Sin embargo, nuestra barca continuaba avanzando. Dobló un pequeño cabo que una gran casa en ruinas domina con sus cuatro muros atravesados por puertas sin batientes y por ventanas sin contramarcos.

De pronto, como por encanto, y sin que hubiera oído el silbido del tramoyista, el decorado cambió y apareció ante mí un espectáculo maravilloso.

Una cortina de altas montañas verdes recortando sus cimas sobre un cielo resplandeciente; al pie de esas montañas, una fila de casas estrechamente yuxtapuestas; todas estas casas pintadas de blanco, azafrán, verde, con dos o tres pisos de grandes balcones resguardados por la prolongación de sus anchos tejados rojizos de tejas huecas; en todos esos balcones, mil cosas flotando, ropa secándose, redes, harapos rojos, amarillos, azules; al pie de esas casas, el mar; a mi derecha, a mitad de la cuesta, una iglesia blanca; a mi izquierda, en primer plano, al pie de otra montaña, otro grupo de casas con balcones que daban a una vieja torre desmantelada; navíos de todas las formas y embarcaciones de todas las medidas colocadas delante de las casas, amarradas bajo la torre, yendo por la bahía; en esos navíos, en esa torre, en esas casas, en esa iglesia, en esos harapos, en esas montañas y en ese cielo, una vida, un movimiento, un sol, un azul, un aire y una alegría inexpresables: he aquí lo que tenía delante.

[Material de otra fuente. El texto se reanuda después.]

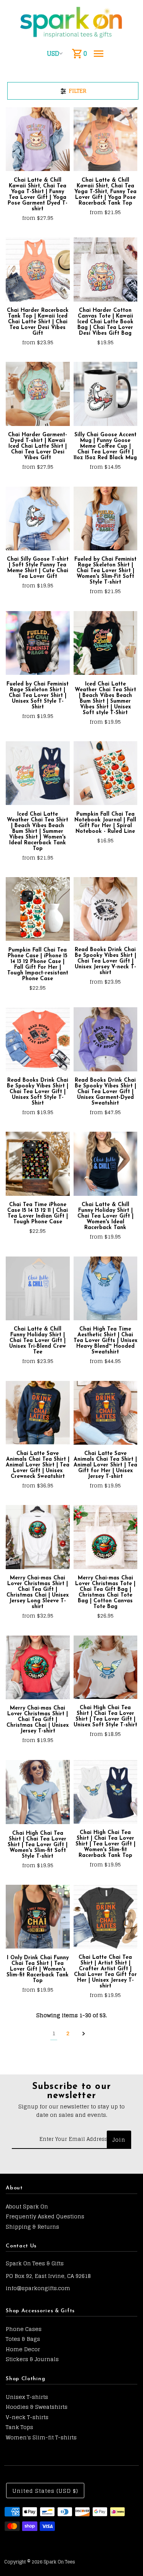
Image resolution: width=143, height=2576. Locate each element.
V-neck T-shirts (27, 2417)
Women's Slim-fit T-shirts (41, 2437)
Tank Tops (19, 2427)
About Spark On (27, 2206)
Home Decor (23, 2349)
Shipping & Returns (32, 2226)
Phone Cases (24, 2329)
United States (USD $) (45, 2490)
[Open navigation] (98, 53)
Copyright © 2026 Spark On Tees (39, 2562)
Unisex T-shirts (27, 2397)
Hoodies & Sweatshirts (36, 2406)
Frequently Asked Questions (45, 2216)
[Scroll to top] (126, 2556)
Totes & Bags (23, 2339)
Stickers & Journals (32, 2359)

Este lugar magnífico y encantador como todo lo que tiene el doble carácter de la alegría y la grandeza, este sitio inédito que es uno de los más bellos que he visto y que ningún «tourist» visita, este humilde rincón de tierra y agua que sería admirado si estuviera en Suiza y célebre si estuviera en Italia, y que es desconocido porque está en Guipúzcoa, este pequeño edén resplandeciente adonde llegué por azar, y sin saber dónde estaba, se llama en español Pasajes y en francés Le Passage.

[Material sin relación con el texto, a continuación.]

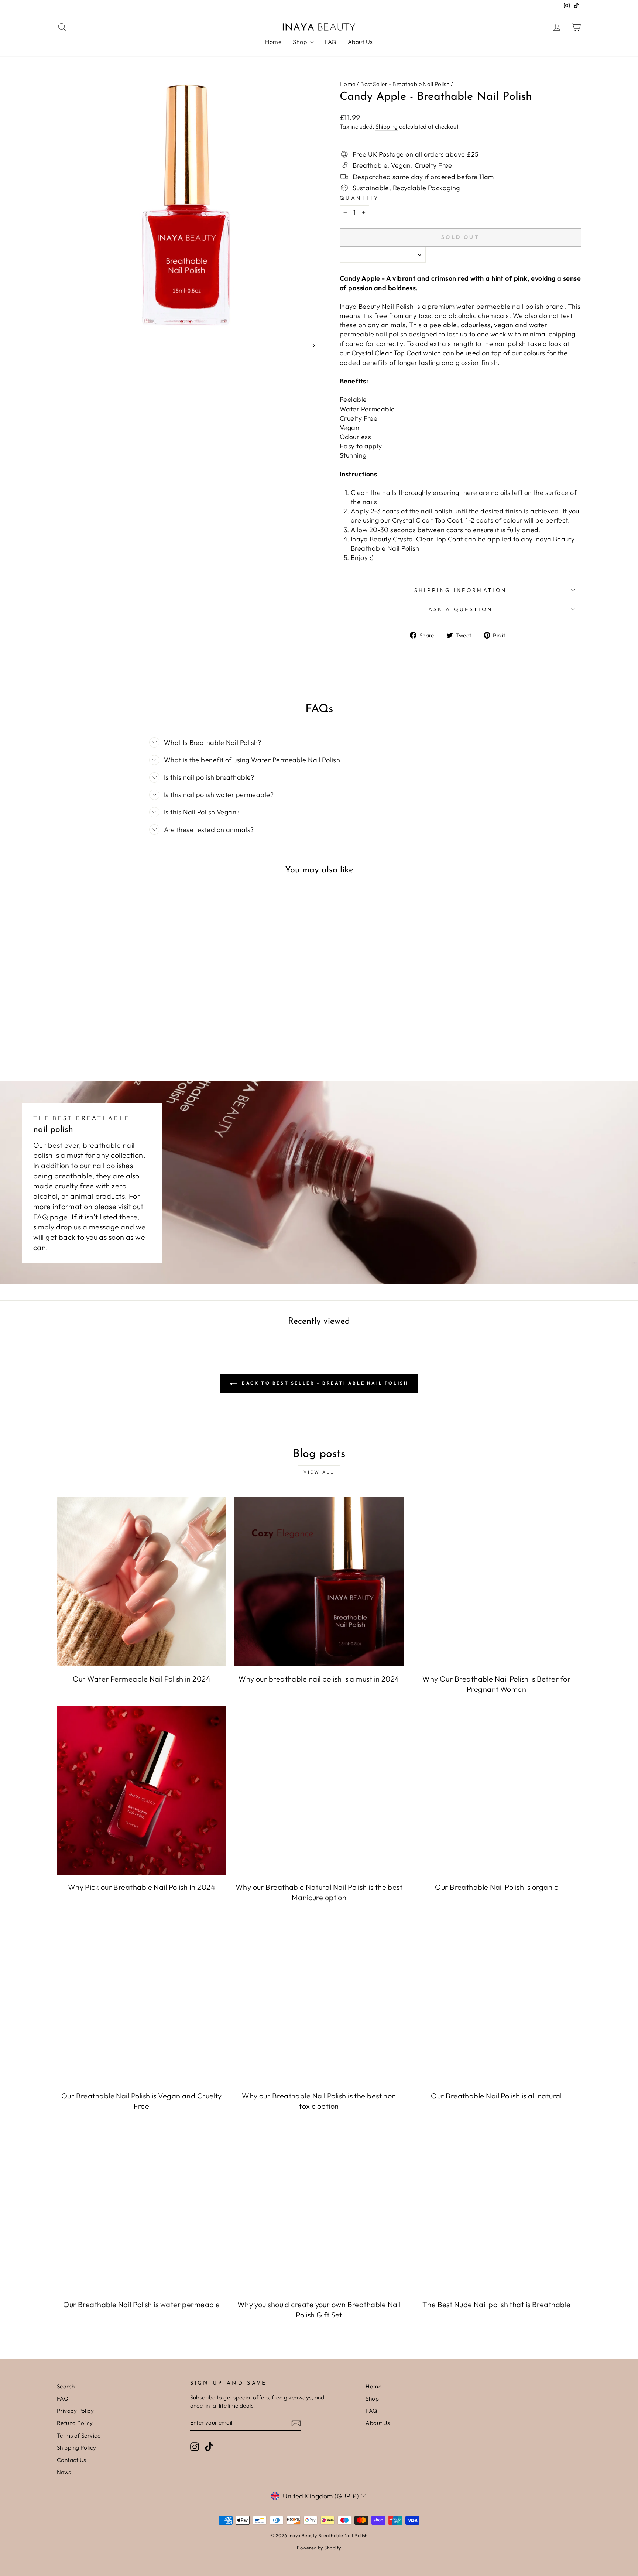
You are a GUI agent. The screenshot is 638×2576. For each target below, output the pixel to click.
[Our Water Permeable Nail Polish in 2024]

La marea baja deja la mitad de la bahía en seco y la separa de San Sebastián que a su vez está casi separada del mundo. La marea alta restablece «el Pasaje». De ahí su nombre.

La población de ese burgo no tiene más que una industria, el trabajo en el agua. Los dos sexos se han repartido el trabajo según sus fuerzas. El hombre tiene el navío, la mujer tiene la barca; el hombre tiene el mar, la mujer tiene la bahía; el hombre va a pescar y sale del golfo, la mujer se queda en el golfo y «pasa» a todos aquéllos a los que un negocio o un interés conducen allí desde San Sebastián. De ahí las barqueras.

Esas pobres mujeres tienen tan raras veces un pasajero que han tenido que ponerse de acuerdo. A cada pasajero, se habrían devorado entre ellas y quizás habrían devorado al pasajero. Se han establecido un límite que no cruzan, y una carta que no violan. Es un país extraordinario.

Tan pronto como sube la marea, llevan sus barcas al lugar en el que el camino se inunda; y están allí, en las rocas, hilando su copo, esperando.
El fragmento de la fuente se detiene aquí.